*** Recorded data Section Begins ***

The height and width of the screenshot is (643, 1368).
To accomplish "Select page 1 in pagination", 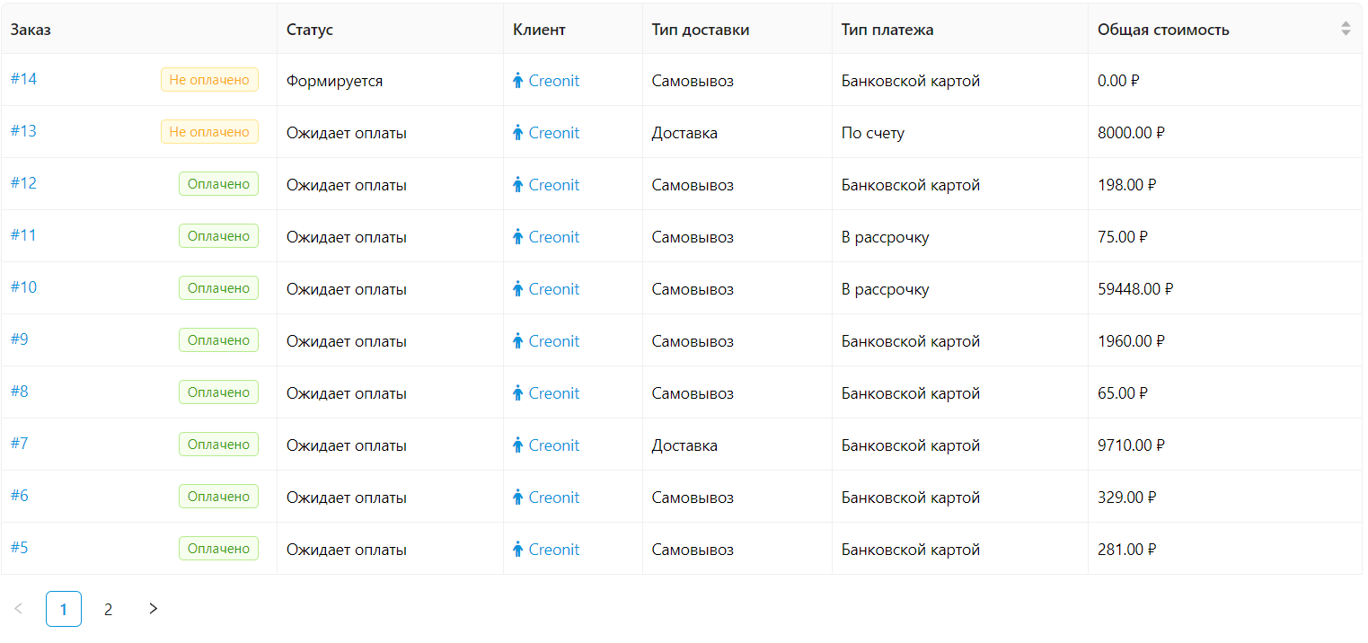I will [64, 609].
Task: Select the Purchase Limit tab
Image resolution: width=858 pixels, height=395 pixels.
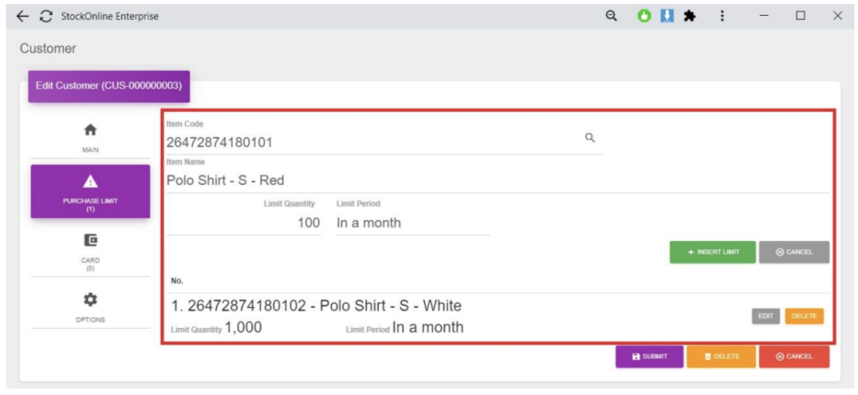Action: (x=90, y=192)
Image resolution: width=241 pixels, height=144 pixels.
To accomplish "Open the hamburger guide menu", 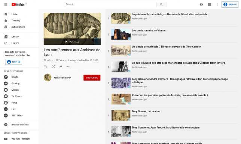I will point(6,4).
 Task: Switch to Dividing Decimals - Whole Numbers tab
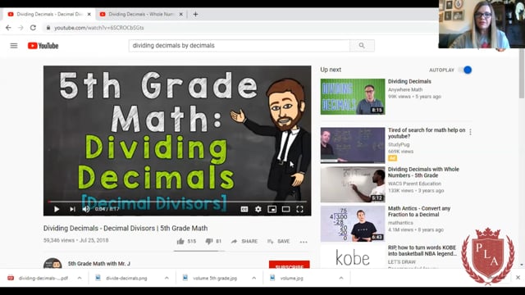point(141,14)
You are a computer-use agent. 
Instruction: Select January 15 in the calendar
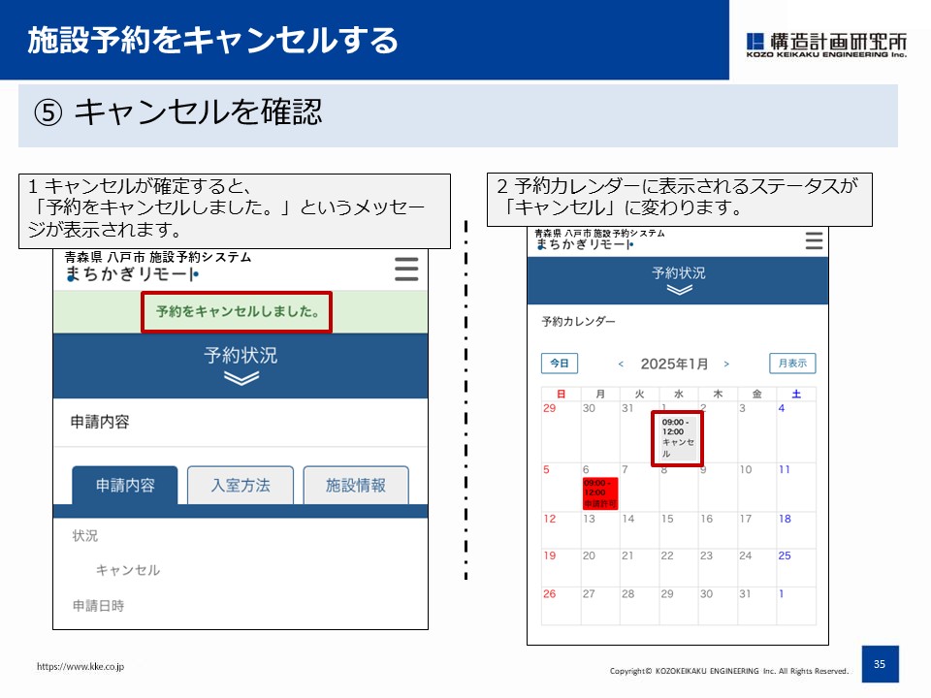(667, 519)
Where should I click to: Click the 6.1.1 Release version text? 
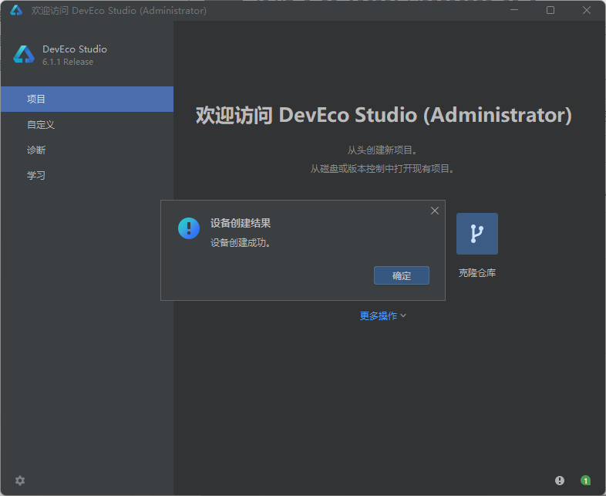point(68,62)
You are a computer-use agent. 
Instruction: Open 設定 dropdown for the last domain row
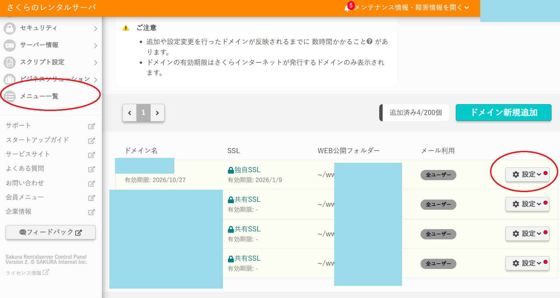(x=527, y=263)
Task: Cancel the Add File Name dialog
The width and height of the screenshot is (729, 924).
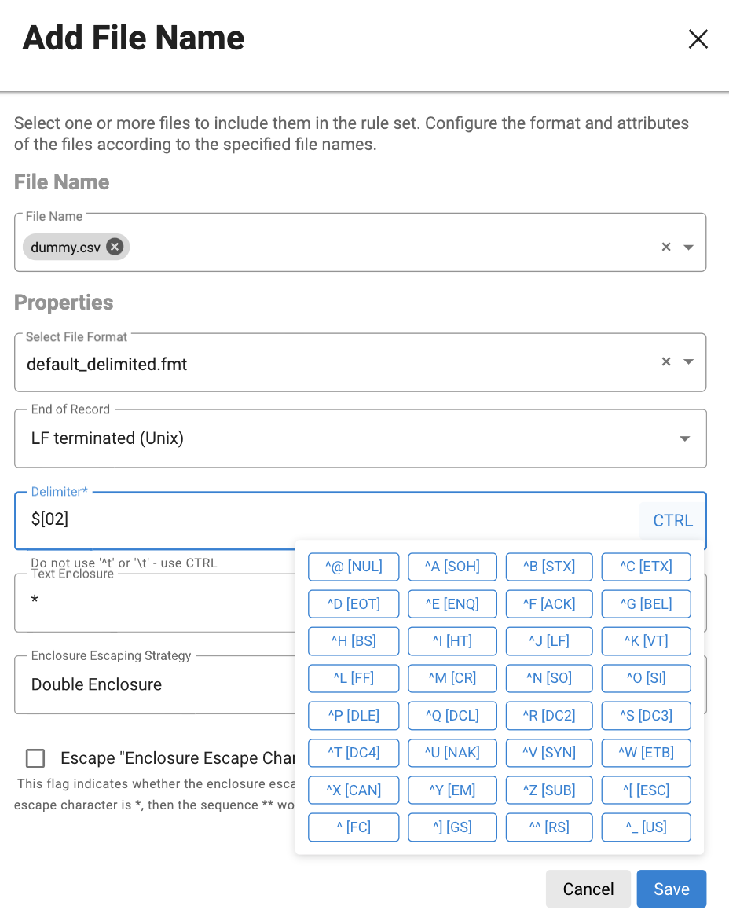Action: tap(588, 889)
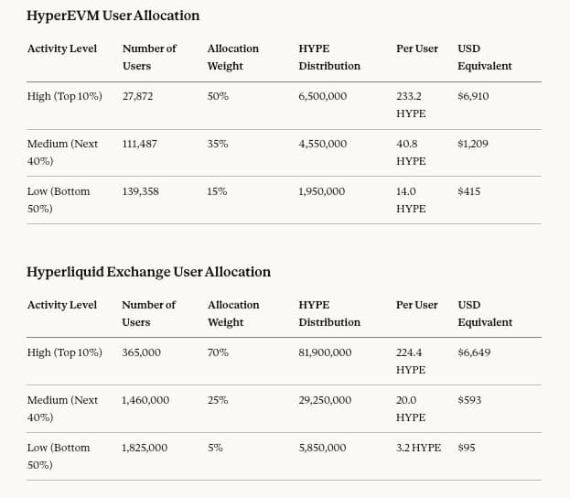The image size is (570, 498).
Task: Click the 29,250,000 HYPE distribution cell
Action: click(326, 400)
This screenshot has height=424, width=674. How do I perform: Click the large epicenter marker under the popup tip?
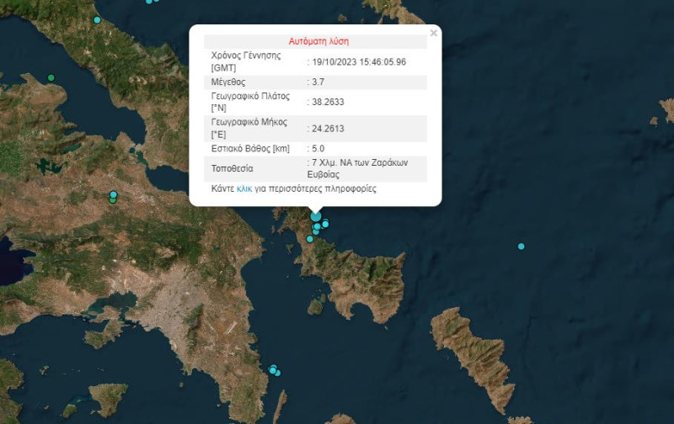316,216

*** Recorded data Section Ends ***

### Exercise directions
The lines wanted run from the line containing "Instruction: Select January" through the end of the entries; return them exactly, both ends included, and keep pictures out.

### Response to the exercise
Instruction: Select January 15 in the calendar
(667, 519)
Where should I click to: Click the 6.1.1 Release version text? 
point(68,62)
You are a computer-use agent. 
Instruction: Open 設定 dropdown for the last domain row
(x=527, y=263)
Task: Cancel the Add File Name dialog
The width and height of the screenshot is (729, 924).
Action: tap(588, 889)
The image size is (570, 498).
Task: Click the 29,250,000 HYPE distribution cell
Action: click(326, 400)
This screenshot has height=424, width=674. How do I perform: Click the large epicenter marker under the popup tip?
316,216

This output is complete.